The complainant, Portsmouth City Council, believed that the combination of the strength of the product plus the fact that the product was served in a non-resealable can encouraged consumers to drink immoderately and also may inspire a ‘down in one’ drinking style. As “once opened [the product] must be consumed or rapidly lose quality of taste etc.” thus breaching the Portman Group Code under paragraphs 3.2(f) and 3.2 (g). The Panel also considered whether the product packaging gave the higher alcoholic strength undue emphasis, thus breaching Code paragraph 3.2(a).

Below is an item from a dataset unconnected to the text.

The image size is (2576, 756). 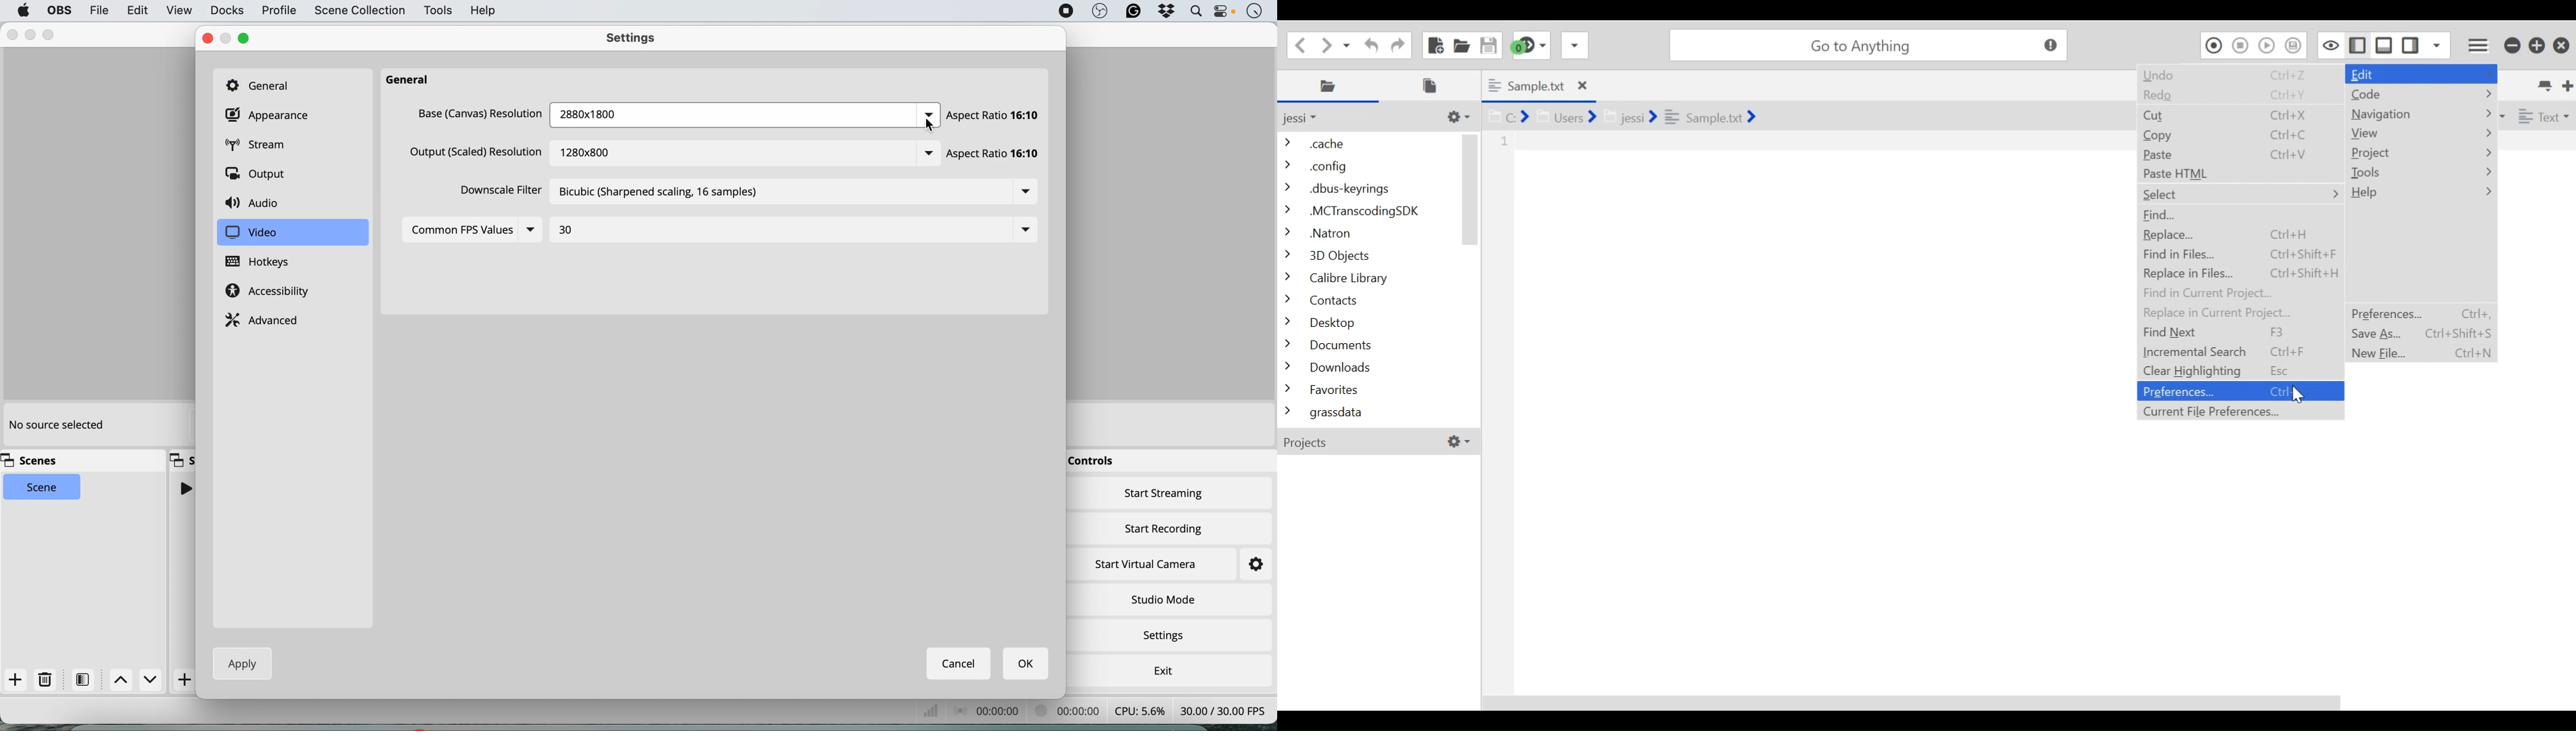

The product was brought to the attention of the Panel prior to the consultation on the Chief Medical Officers’ (CMOs) 2016 Low Risk Drinking Guidelines and was put on hold until the Guidelines Review had concluded. The Panel noted that the current CMOs’ guidelines did not contain a daily or single occasion drinking guideline, and the Panel could not infer from the evidence presented to the CMOs by the Guidelines Development Group that 4.25 units on a single occasion was an immoderate (whether because of increased risk to health or safety or otherwise) level of drinking. The Panel concluded that there was insufficient evidence to find a breach of Code paragraph 3.2(f).

The Panel could not see anything on the packaging that would encourage a consumer to drink rapidly or to ‘down’ a product in one.  Accordingly, the Panel did not uphold the product under Code paragraph 3.2(g).

In considering the complaint, the Panel also raised rule 3.2(a), (that a product’s packaging should not in any direct or indirect way give the higher alcoholic strength undue emphasis). The Panel discussed the size and prominence of the ‘8.5’ (relating to the strength of the product) and the words ‘imported’ and ‘extra strong’. The Panel concluded that as the product was available in various different strengths, it was useful for the consumer to know that the product was 8.5% ABV. The Panel agreed that the words ‘imported’ and ‘extra strong’ were factual and not unduly emphasised when compared with other wording on the product. The Panel ruled that the packaging did not place undue emphasis on the alcoholic strength of the drink and so was not in breach under Code paragraph 3.2(a).

Secretary to the Independent Complaints Panel, Kay Perry said:

‘‘When designing the packaging of a product, alcohol producers and their marketing teams should be aware of the Portman Group’s Code of Practice and the rules regarding immoderate drinking or promoting a product on the basis of its high alcoholic strength. If a producer would like free and confidential advice, the Portman Group Advice Team can be contacted through our website.”